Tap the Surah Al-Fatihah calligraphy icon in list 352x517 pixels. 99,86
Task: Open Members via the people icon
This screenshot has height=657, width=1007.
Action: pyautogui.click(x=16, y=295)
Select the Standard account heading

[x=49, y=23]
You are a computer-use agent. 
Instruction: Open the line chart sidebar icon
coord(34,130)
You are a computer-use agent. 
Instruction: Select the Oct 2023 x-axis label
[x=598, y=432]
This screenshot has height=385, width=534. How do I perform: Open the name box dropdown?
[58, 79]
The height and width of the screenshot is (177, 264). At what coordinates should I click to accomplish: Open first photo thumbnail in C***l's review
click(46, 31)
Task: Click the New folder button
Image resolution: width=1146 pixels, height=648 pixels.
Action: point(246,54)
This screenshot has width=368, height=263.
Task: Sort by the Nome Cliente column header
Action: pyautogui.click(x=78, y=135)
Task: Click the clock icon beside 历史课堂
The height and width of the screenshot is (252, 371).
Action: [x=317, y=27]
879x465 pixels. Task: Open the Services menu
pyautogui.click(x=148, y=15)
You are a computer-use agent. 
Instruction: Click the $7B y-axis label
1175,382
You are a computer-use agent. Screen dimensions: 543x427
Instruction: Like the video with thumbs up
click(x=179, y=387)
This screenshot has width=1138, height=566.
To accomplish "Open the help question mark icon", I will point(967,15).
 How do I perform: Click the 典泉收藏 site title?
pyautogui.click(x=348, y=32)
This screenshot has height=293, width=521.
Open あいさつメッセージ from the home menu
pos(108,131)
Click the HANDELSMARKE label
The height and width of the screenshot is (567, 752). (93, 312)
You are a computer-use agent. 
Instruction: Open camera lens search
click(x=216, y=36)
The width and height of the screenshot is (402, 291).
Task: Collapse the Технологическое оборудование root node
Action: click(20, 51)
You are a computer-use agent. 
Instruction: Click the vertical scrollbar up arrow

• • • • •

# Exercise brief
Reproduce the whole listing word for word.

# Exercise output
Tap the Surah Al-Fatihah calligraphy icon in list 352x517 pixels. 99,86
Task: Open Members via the people icon
This screenshot has height=657, width=1007.
Action: pyautogui.click(x=16, y=295)
Select the Standard account heading

[x=49, y=23]
You are a computer-use agent. 
Instruction: Open the line chart sidebar icon
coord(34,130)
You are a computer-use agent. 
Instruction: Select the Oct 2023 x-axis label
[x=598, y=432]
This screenshot has height=385, width=534. How do I perform: Open the name box dropdown?
[58, 79]
The height and width of the screenshot is (177, 264). At what coordinates should I click to accomplish: Open first photo thumbnail in C***l's review
click(46, 31)
Task: Click the New folder button
Image resolution: width=1146 pixels, height=648 pixels.
Action: point(246,54)
This screenshot has width=368, height=263.
Task: Sort by the Nome Cliente column header
Action: pyautogui.click(x=78, y=135)
Task: Click the clock icon beside 历史课堂
The height and width of the screenshot is (252, 371).
Action: [x=317, y=27]
879x465 pixels. Task: Open the Services menu
pyautogui.click(x=148, y=15)
You are a computer-use agent. 
Instruction: Click the $7B y-axis label
1175,382
You are a computer-use agent. Screen dimensions: 543x427
Instruction: Like the video with thumbs up
click(x=179, y=387)
This screenshot has width=1138, height=566.
To accomplish "Open the help question mark icon", I will point(967,15).
 How do I perform: Click the 典泉收藏 site title?
pyautogui.click(x=348, y=32)
This screenshot has height=293, width=521.
Open あいさつメッセージ from the home menu
pos(108,131)
Click the HANDELSMARKE label
The height and width of the screenshot is (567, 752). (93, 312)
You are a computer-use agent. 
Instruction: Open camera lens search
click(x=216, y=36)
The width and height of the screenshot is (402, 291).
Task: Collapse the Технологическое оборудование root node
Action: click(20, 51)
You are a computer-use agent. 
Instruction: Click the vertical scrollbar up arrow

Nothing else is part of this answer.